Basic Caching Proxy configurations

Caching Proxy can be configured in the role of a reverse caching proxy server (default configuration) or a forward caching proxy server. When used by content hosts, the Caching Proxy is configured in the role of reverse caching proxy server, located between the Internet and the enterprises's content hosts. When used by Internet access providers, the Caching Proxy is configured in the role of a forward caching proxy server, located between a client and the Internet.

Reverse Caching Proxy (default configuration)

When using a reverse proxy configuration, Caching Proxy machines are located between the Internet and the enterprise's content hosts. Acting as a surrogate, the proxy server intercepts user requests arriving from the Internet, forwards them to the appropriate content host, caches the returned data, and delivers that data to the users across the Internet. Caching enables Caching Proxy to satisfy subsequent requests for the same content directly from the cache, which is much quicker than retrieving it again from the content host. Information can be cached depending on when it will expire, how large the cache should be and when the information should be updated. Faster download times for cache hits mean better quality of service for customers. Figure 1 depicts this basic Caching Proxy functionality.

Figure 1. Caching Proxy acting as a reverse proxy
This graphic depicts the basic reverse proxy configuration
Legend: 1--Client   2--Internet   3--Router/Gateway   4--Caching Proxy   5--Cache   6--Content host

In this configuration, the proxy server (4) intercepts requests whose URLs include the content host's host name (6). When a client (1) requests file X, the request crosses the Internet (2) and enters the enterprise's internal network through its Internet gateway (3). The proxy server intercepts the request, generates a new request with its own IP address as the originating address, and sends the new request to the content host (6).

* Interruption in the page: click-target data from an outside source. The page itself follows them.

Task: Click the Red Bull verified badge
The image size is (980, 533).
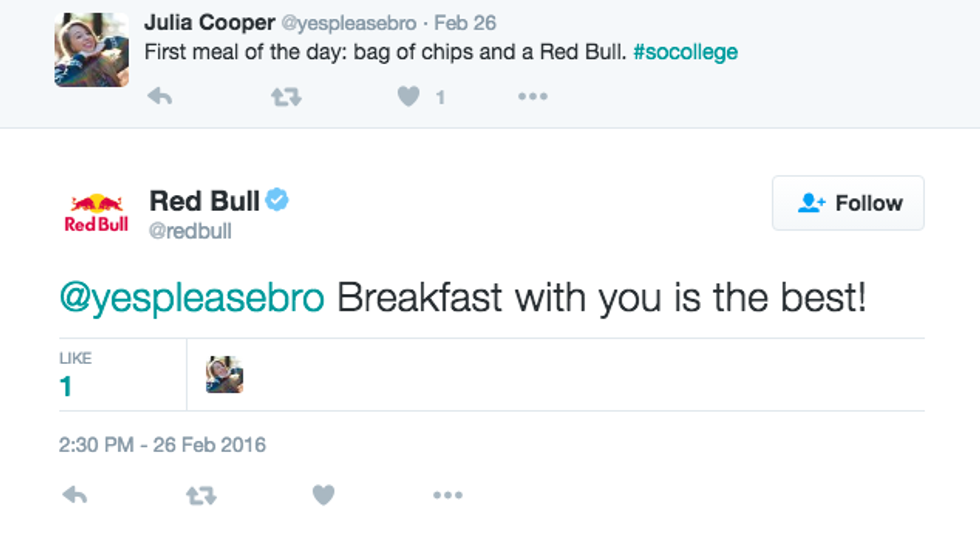Action: [277, 200]
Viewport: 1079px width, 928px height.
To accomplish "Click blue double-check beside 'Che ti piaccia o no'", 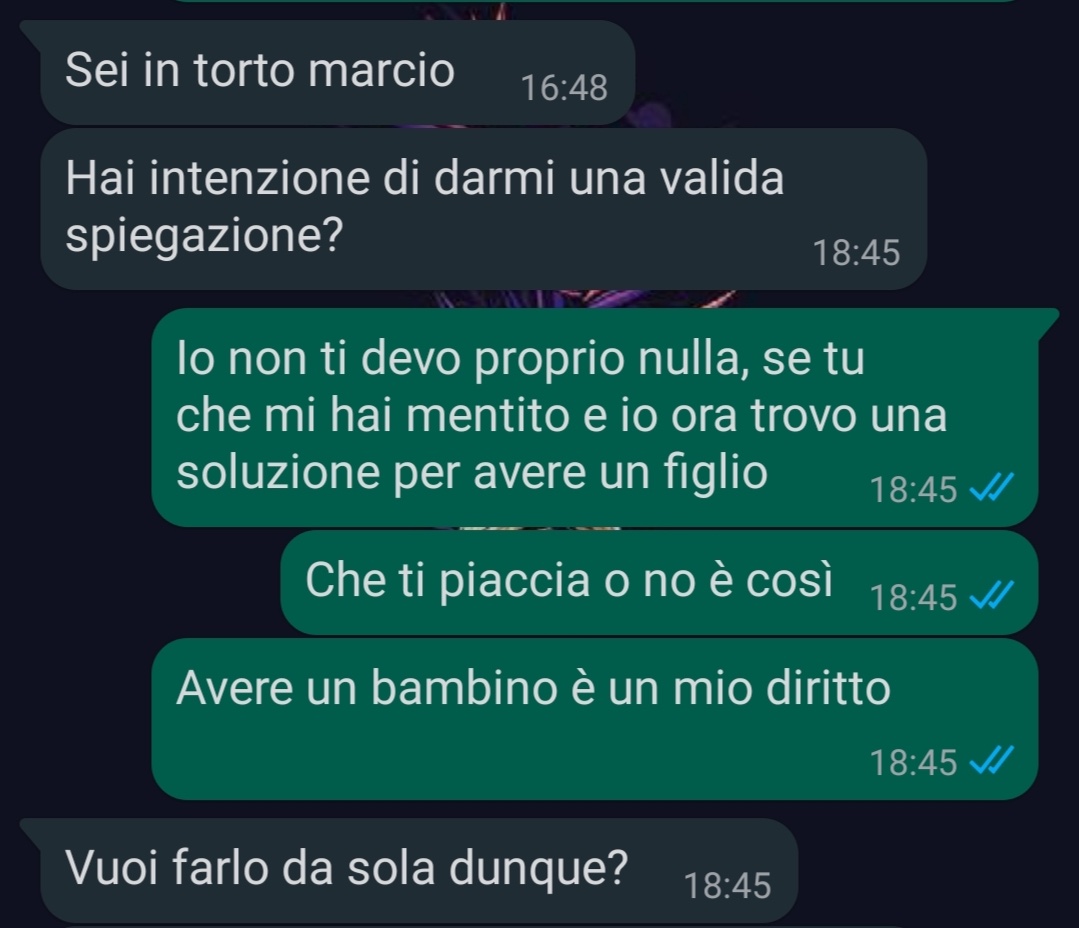I will tap(991, 596).
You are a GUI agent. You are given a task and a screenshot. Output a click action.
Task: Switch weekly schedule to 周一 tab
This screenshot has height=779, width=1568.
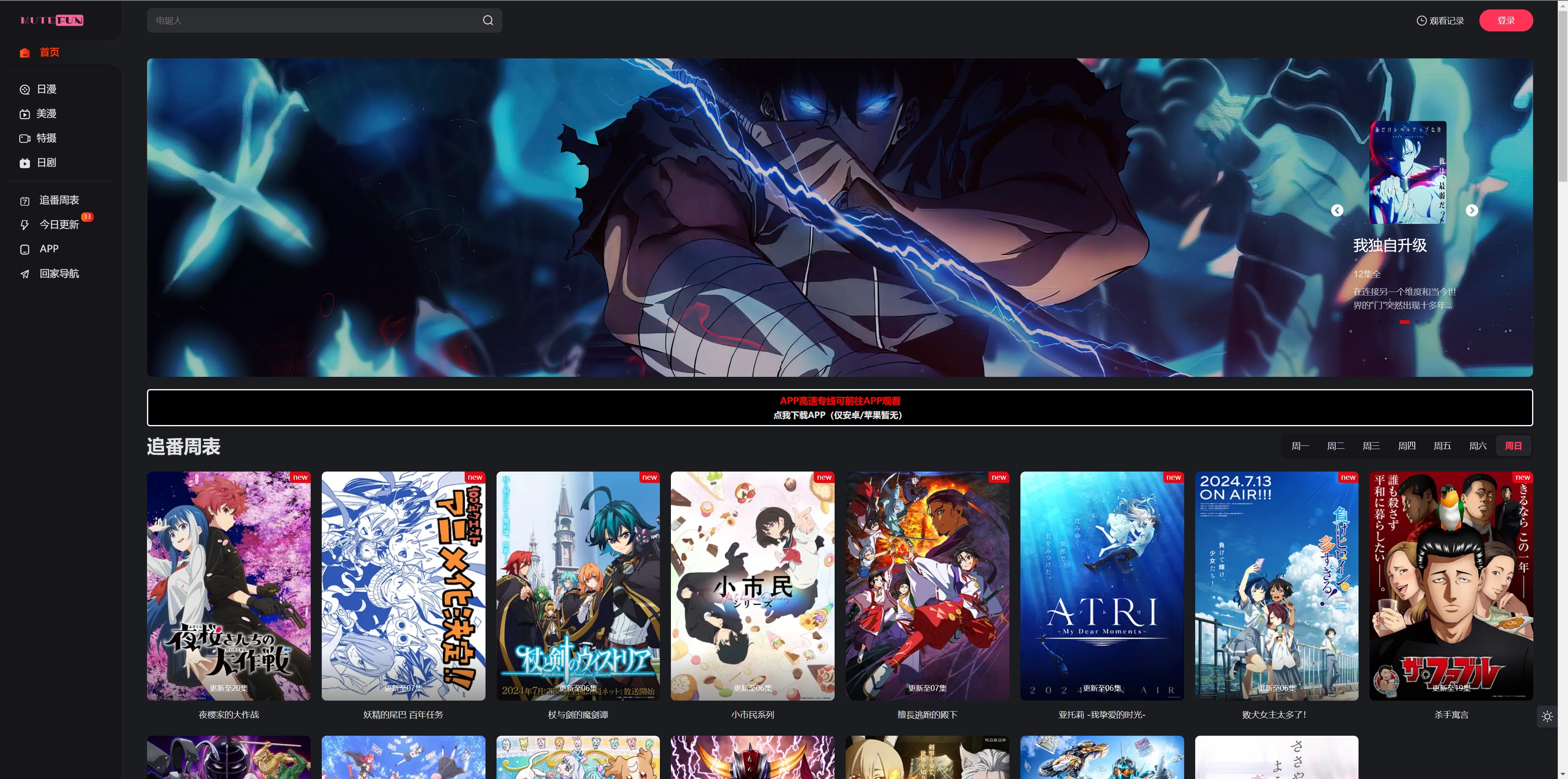tap(1300, 446)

The content host returns file X to the proxy server rather than directly to the end user. If the file is cacheable, Caching Proxy stores a copy in its cache (5) before passing it to the end user. The most prominent example of cacheable content is static Web pages; however, Caching Proxy also provides the ability to cache and serve content dynamically generated by WebSphere® Application Server.

Forward Caching Proxy

Providing direct Internet access to end users can be very inefficient. Every user who fetches a given file from a Web server generates the same amount of traffic in your network and through your Internet gateway as the first user who fetched the file, even if the file has not changed. The solution is to install a forward Caching Proxy near the gateway.

When using a forward proxy configuration, Caching Proxy machines are located between the client and the Internet. Caching Proxy forwards a client's request to content hosts located across the Internet, caches the retrieved data, and delivers the retrieved data to the client.

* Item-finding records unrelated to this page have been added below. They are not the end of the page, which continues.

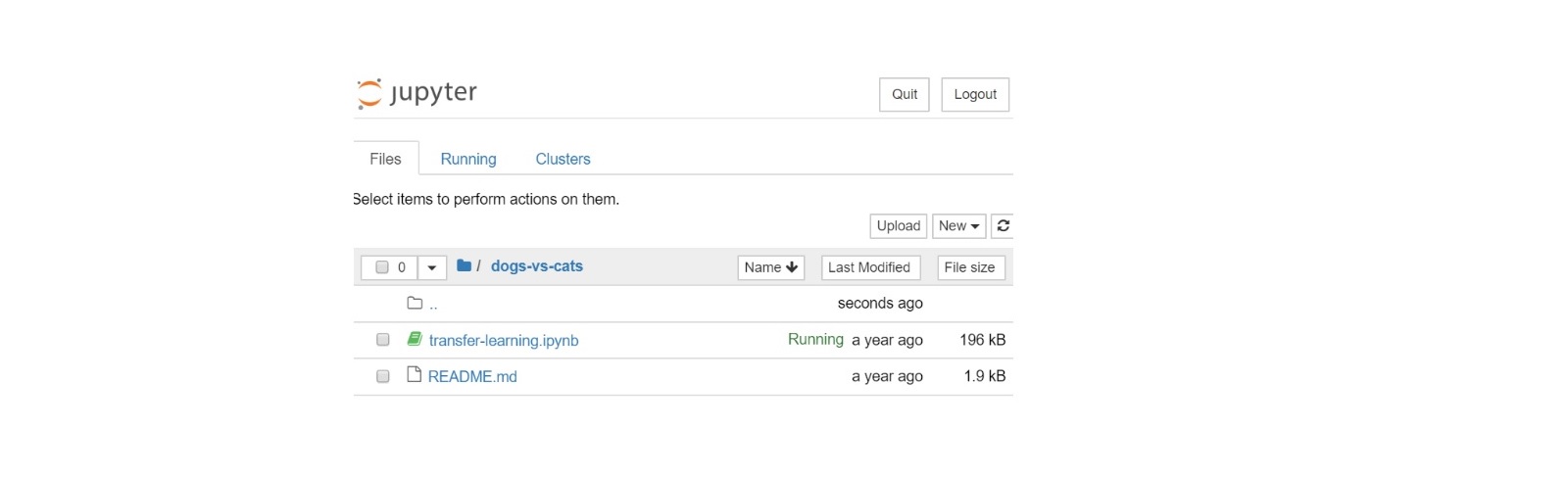Switch to the Clusters tab
Screen dimensions: 1568x478
pos(563,159)
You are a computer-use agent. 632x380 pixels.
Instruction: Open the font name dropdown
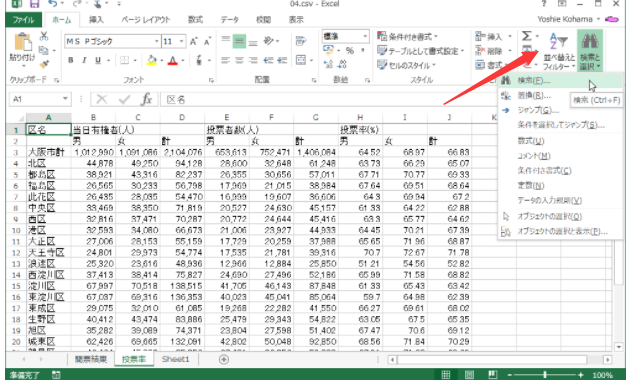pos(156,42)
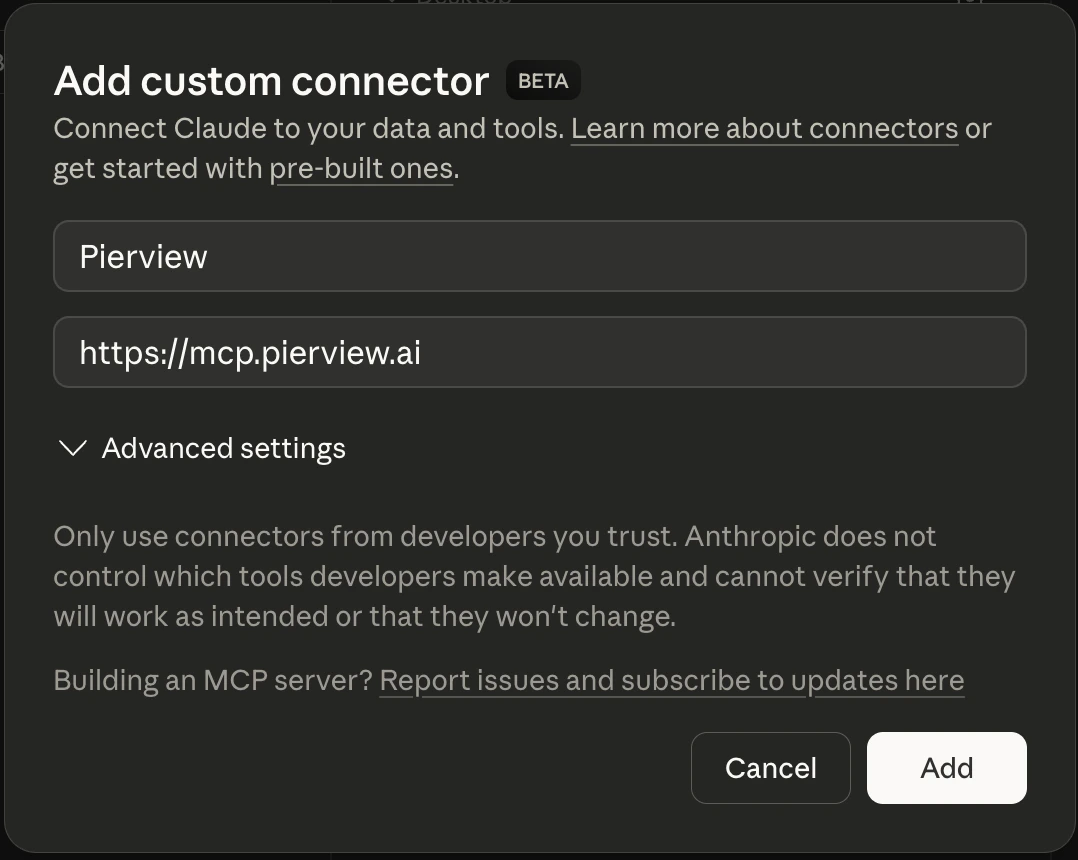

Figure 2. Caching Proxy acting as a forward proxy
This graphic depicts the basic forward proxy configuration

Figure 2 depicts the forward Caching Proxy configuration. The clients' browser programs (on the machines marked 1) are configured to direct requests to the forward caching proxy (2), which is configured to intercept the requests. When an end user requests file X stored on the content host (6), the forward caching proxy intercepts the request, generates a new request with its own IP address as the originating address, and sends the new request out by means of the enterprise's router (4) across the Internet (5).

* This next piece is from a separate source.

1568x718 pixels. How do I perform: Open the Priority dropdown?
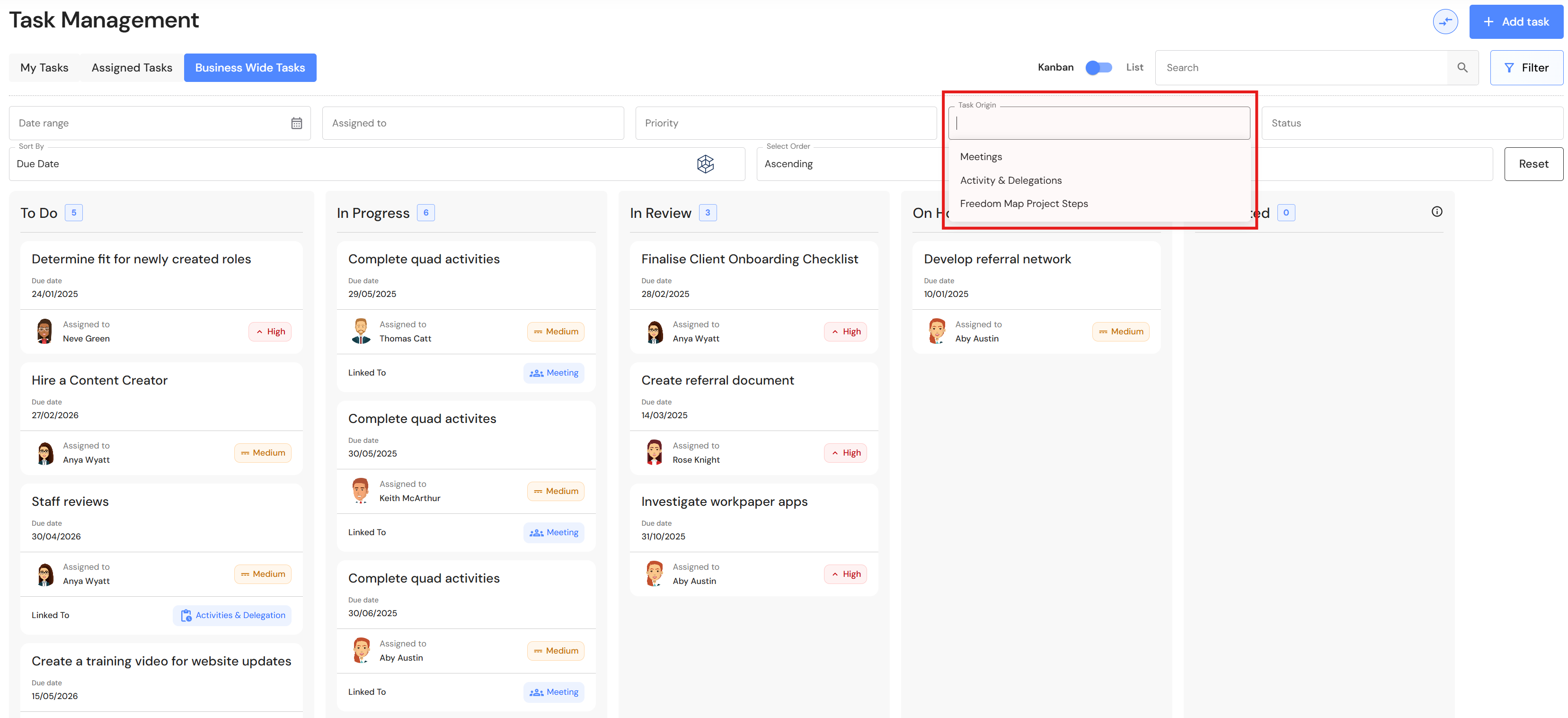786,123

In this way the origin server returns file X to the forward caching proxy rather than directly to the end user. If the caching feature of the forward Caching Proxy is enabled, Caching Proxy determines whether file X is eligible for caching by checking settings in its return header, such as the expiration date and an indication whether the file was dynamically generated. If the file is cacheable, the Caching Proxy stores a copy in its cache (3) before passing it to the end user. By default, caching is enabled and the forward Caching Proxy uses a memory cache; however, you can configure other types of caching.

For the first request for file X, forward Caching Proxy does not improve the efficiency of access to the Internet very much. Indeed, the response time for the first user who accesses file X is probably slower than without the forward caching proxy, because it takes a bit more time for the forward Caching Proxy to process the original request packet and examine file X's header for cacheability information when it is received. Using the forward caching proxy yields benefits when other users subsequently request file X. The forward Caching Proxy checks that its cached copy of file X is still valid (has not expired), and if so it serves file X directly from the cache, without forwarding the request across the Internet to the content host.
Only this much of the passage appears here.